* START Excerpted text *

We Already Did the Work: A Response to the Academic Publishing Paradox
Why Peer-Reviewed Paywalls Can’t Hold What We’ve Already Built: On Decentralised Knowledge, Autistic Praxis, and the Archive We Made Together
Academic journals gatekeep knowledge. The AutSide builds something else: open, rigorous, needs-based writing shaped by lived experience. We don’t need more prestige—we need trust, access, and solidarity. We already did the work.
Introduction: “Getting Down Off the Soapbox”

Since LinkedIn limits replies to a few hundred characters, consider this my extended answer to a post that deserves far more space than the platform allows. James Hardy posed a deceptively simple question: why does academic publishing still dominate, when it clearly fails the researchers, reviewers, and public who uphold it? His post struck a chord—because it names a broken system many of us have felt but few are resourced to challenge. This piece isn’t written to James so much as because of him. It’s a response for all of us who have found ourselves doing deep, rigorous, socially meaningful work outside the gates of institutional academia—often unpaid, unsupported, and unseen. I write not as a critic looking in, but as someone who’s been building something parallel. This is a reframing, and maybe a reclamation. We’ve already done the work. The question now is whether we’re ready to recognise it.
So, here we go.
There’s something disarmingly honest about your post, James—this moment of standing on the proverbial soapbox and asking, not performatively but earnestly: why does academic publishing still dominate, when it makes so little sense? You’ve laid it out plainly—no pay for writers, no pay for reviewers, research locked behind paywalls, copyrights enforced even against the people who generated the knowledge in the first place. It’s absurd on the face of it, and yet somehow still treated as sacrosanct. I don’t think you’re missing anything. In fact, I think you’re seeing it more clearly than most, precisely because you’ve still got enough distance to question it.

* END Excerpted text *

▸ What to produce
From the essay on academic publishing above, list each problem that the author says James laid out plainly in his post.

* START Data entries *

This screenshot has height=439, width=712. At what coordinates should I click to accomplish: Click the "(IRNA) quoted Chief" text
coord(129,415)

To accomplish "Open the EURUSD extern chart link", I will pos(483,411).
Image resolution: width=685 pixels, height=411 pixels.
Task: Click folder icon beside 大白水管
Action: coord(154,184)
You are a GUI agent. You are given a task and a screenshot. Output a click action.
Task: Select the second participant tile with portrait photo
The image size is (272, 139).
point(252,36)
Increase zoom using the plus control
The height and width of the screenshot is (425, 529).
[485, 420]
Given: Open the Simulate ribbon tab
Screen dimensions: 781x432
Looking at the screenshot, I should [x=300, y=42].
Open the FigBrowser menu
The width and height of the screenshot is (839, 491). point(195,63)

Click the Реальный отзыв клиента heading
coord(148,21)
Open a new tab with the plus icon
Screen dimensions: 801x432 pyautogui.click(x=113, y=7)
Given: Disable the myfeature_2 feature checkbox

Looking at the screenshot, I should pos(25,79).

* END Data entries *

▸ Solution for this task
- No pay for writers
- No pay for reviewers
- Research locked behind paywalls
- Copyrights enforced even against the people who generated the knowledge in the first place